Although it's still one of the best shows on TV, Series 4 isn't quite up to the standard of what has gone before. The biggest failing is that the writers have become looser with the real time aspect. Where people travelling from one location to another might previously take half an hour to an hour, this time around they take five or 10 minutes. Rather than using a little artistic licence to keep the story roaring along, it has the opposite effect and drags the audience out of the story, because it jars.
24 has always had a high turnover of stars, both within and between series. Series 4 takes this even further, leaving only Jack, surly computer geek Chloe (Mary Lynn Rajskub) and the recently elected President (Geoffrey Pierson). None of the new characters within CTU ever quite get taken to heart, other than Edgar Stiles (Louis Lombardi), who hilariously rubs Chloe up the wrong way, creating a wonderful double act of comic relief. When some of this new lot are bumped off, it is difficult to care. About half way through a few of the old faces from previous series are drafted back, almost as if the writers realised their mistake and needed to rectify it.
A major criticism, particularly in the States, is that Arabs are portrayed in a poor light. Sutherland had to record a special advert, saying that not all Arabs are terrorists - I can't help thinking it must have been just like the Not A Racist slideshow from Father Ted. I don't think the criticism is justified, anyway. 24 has had plenty of Arab characters who haven't been militant and that they might wrongly be suspected of being so has been intelligently portrayed. The series has earned the right to portray some Muslims as being terrorists without it being the cheap stereotyping that plagues so many Hollywood films. What I found more objectionable was the patronising way in which a couple of half-dimensional Arabic characters were shoehorned in later to show that not all Arabs are bad people.

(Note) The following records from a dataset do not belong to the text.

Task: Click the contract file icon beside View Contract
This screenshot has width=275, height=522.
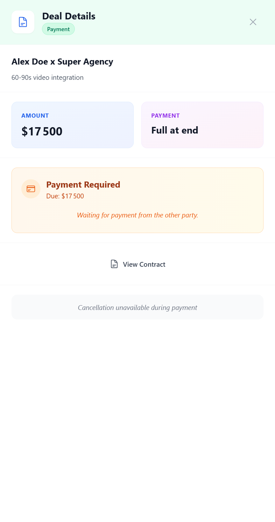Action: pos(114,264)

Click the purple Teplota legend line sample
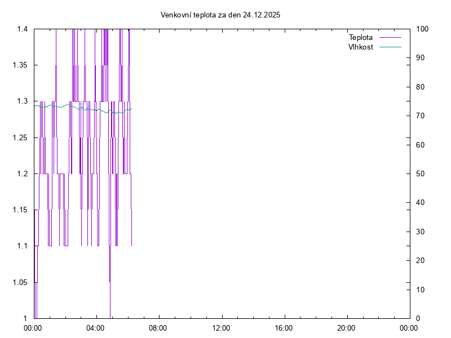click(390, 37)
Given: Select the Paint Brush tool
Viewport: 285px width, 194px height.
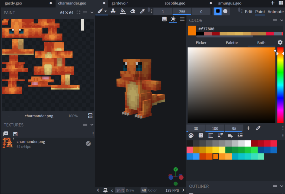Looking at the screenshot, I should point(100,11).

Equally objectionable was Amnesty Interna... sorry, Amnesty Global... being used as a tool by the terrorists to avoid questioning. When Jack Bauer says, "I believe in the Constitution as much as the next man, but..." it felt that his loyalty wasn't to the fictional President Keeler, but to President Bush, and the way in which prisoners are treated in Guantanamo Bay, although at the time I just laughed at how cheesy the whole thing was and enjoyed the action and tension of it all.
For all that doesn't quite sit right with Series 4, it's still brilliantly directed, brilliantly acted across the board, mostly brilliantly written in terms of plot and dialogue and gushes tension and excitement from every pore.